- _Given records_:
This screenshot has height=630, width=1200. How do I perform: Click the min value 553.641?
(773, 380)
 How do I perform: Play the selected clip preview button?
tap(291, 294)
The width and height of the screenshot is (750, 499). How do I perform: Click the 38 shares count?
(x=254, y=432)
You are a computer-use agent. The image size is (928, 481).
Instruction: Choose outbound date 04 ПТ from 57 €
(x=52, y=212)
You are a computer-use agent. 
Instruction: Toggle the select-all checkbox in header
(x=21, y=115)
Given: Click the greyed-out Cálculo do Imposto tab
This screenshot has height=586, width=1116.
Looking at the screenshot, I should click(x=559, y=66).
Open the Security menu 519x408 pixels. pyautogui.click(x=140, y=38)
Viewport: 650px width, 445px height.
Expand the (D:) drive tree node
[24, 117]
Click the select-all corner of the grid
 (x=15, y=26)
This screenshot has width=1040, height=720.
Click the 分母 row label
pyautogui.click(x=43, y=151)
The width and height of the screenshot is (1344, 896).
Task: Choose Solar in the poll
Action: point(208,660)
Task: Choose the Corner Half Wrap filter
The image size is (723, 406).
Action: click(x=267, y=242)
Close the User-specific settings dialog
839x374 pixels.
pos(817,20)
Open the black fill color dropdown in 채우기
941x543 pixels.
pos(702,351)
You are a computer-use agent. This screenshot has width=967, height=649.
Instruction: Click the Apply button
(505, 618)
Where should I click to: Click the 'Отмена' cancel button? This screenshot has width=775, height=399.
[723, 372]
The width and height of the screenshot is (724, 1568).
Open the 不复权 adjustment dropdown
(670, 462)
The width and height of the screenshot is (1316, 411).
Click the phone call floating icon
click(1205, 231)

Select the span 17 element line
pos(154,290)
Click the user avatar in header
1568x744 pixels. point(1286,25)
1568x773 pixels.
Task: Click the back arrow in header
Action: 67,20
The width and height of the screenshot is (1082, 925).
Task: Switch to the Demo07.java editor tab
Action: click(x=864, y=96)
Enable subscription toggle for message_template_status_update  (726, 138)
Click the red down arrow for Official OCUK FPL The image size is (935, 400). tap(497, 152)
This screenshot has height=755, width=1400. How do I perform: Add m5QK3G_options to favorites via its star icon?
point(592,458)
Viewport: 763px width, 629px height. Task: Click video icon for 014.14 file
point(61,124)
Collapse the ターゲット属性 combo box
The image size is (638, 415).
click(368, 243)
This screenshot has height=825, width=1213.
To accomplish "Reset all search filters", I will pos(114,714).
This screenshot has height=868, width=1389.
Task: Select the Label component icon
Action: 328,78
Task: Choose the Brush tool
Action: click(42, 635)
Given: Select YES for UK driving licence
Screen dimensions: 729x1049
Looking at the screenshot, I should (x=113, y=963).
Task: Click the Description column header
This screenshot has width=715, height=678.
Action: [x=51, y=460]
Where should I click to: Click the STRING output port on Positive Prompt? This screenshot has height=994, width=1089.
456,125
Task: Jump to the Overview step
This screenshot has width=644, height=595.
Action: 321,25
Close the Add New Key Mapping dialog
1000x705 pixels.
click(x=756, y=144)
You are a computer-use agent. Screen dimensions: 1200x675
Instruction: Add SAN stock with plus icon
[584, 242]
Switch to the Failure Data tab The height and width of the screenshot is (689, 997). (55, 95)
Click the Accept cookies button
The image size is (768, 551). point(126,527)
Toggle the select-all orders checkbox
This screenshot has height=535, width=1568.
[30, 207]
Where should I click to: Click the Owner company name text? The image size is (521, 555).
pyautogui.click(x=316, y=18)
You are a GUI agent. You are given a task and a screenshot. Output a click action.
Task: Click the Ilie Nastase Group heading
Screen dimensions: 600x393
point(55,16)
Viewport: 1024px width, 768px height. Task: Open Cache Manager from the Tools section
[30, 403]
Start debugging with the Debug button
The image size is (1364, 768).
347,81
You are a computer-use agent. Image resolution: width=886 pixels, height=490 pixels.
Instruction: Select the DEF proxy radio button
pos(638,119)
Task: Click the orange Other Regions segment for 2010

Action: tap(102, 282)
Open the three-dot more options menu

- _Your assignment_: Return the material above in full, exactly as it appears.

- _Written answer_:
This screenshot has height=630, width=1200. How do I perform: Click the min value 553.641?
(773, 380)
 How do I perform: Play the selected clip preview button?
tap(291, 294)
The width and height of the screenshot is (750, 499). How do I perform: Click the 38 shares count?
(x=254, y=432)
You are a computer-use agent. The image size is (928, 481).
Instruction: Choose outbound date 04 ПТ from 57 €
(x=52, y=212)
You are a computer-use agent. 
Instruction: Toggle the select-all checkbox in header
(x=21, y=115)
Given: Click the greyed-out Cálculo do Imposto tab
This screenshot has height=586, width=1116.
Looking at the screenshot, I should click(x=559, y=66).
Open the Security menu 519x408 pixels. pyautogui.click(x=140, y=38)
Viewport: 650px width, 445px height.
Expand the (D:) drive tree node
[24, 117]
Click the select-all corner of the grid
 (x=15, y=26)
This screenshot has width=1040, height=720.
Click the 分母 row label
pyautogui.click(x=43, y=151)
The width and height of the screenshot is (1344, 896).
Task: Choose Solar in the poll
Action: point(208,660)
Task: Choose the Corner Half Wrap filter
The image size is (723, 406).
Action: click(x=267, y=242)
Close the User-specific settings dialog
839x374 pixels.
pos(817,20)
Open the black fill color dropdown in 채우기
941x543 pixels.
pos(702,351)
You are a computer-use agent. This screenshot has width=967, height=649.
Instruction: Click the Apply button
(505, 618)
Where should I click to: Click the 'Отмена' cancel button? This screenshot has width=775, height=399.
[723, 372]
The width and height of the screenshot is (724, 1568).
Open the 不复权 adjustment dropdown
(670, 462)
The width and height of the screenshot is (1316, 411).
Click the phone call floating icon
click(1205, 231)

Select the span 17 element line
pos(154,290)
Click the user avatar in header
1568x744 pixels. point(1286,25)
1568x773 pixels.
Task: Click the back arrow in header
Action: 67,20
The width and height of the screenshot is (1082, 925).
Task: Switch to the Demo07.java editor tab
Action: click(x=864, y=96)
Enable subscription toggle for message_template_status_update  (726, 138)
Click the red down arrow for Official OCUK FPL The image size is (935, 400). tap(497, 152)
This screenshot has height=755, width=1400. How do I perform: Add m5QK3G_options to favorites via its star icon?
point(592,458)
Viewport: 763px width, 629px height. Task: Click video icon for 014.14 file
point(61,124)
Collapse the ターゲット属性 combo box
The image size is (638, 415).
click(368, 243)
This screenshot has height=825, width=1213.
To accomplish "Reset all search filters", I will pos(114,714).
This screenshot has height=868, width=1389.
Task: Select the Label component icon
Action: 328,78
Task: Choose the Brush tool
Action: click(42, 635)
Given: Select YES for UK driving licence
Screen dimensions: 729x1049
Looking at the screenshot, I should (x=113, y=963).
Task: Click the Description column header
This screenshot has width=715, height=678.
Action: [x=51, y=460]
Where should I click to: Click the STRING output port on Positive Prompt? This screenshot has height=994, width=1089.
456,125
Task: Jump to the Overview step
This screenshot has width=644, height=595.
Action: 321,25
Close the Add New Key Mapping dialog
1000x705 pixels.
click(x=756, y=144)
You are a computer-use agent. Screen dimensions: 1200x675
Instruction: Add SAN stock with plus icon
[584, 242]
Switch to the Failure Data tab The height and width of the screenshot is (689, 997). (55, 95)
Click the Accept cookies button
The image size is (768, 551). point(126,527)
Toggle the select-all orders checkbox
This screenshot has height=535, width=1568.
[30, 207]
Where should I click to: Click the Owner company name text? The image size is (521, 555).
pyautogui.click(x=316, y=18)
You are a GUI agent. You are given a task and a screenshot. Output a click action.
Task: Click the Ilie Nastase Group heading
Screen dimensions: 600x393
point(55,16)
Viewport: 1024px width, 768px height. Task: Open Cache Manager from the Tools section
[30, 403]
Start debugging with the Debug button
The image size is (1364, 768).
347,81
You are a computer-use agent. Image resolution: width=886 pixels, height=490 pixels.
Instruction: Select the DEF proxy radio button
pos(638,119)
Task: Click the orange Other Regions segment for 2010

Action: tap(102, 282)
Open the three-dot more options menu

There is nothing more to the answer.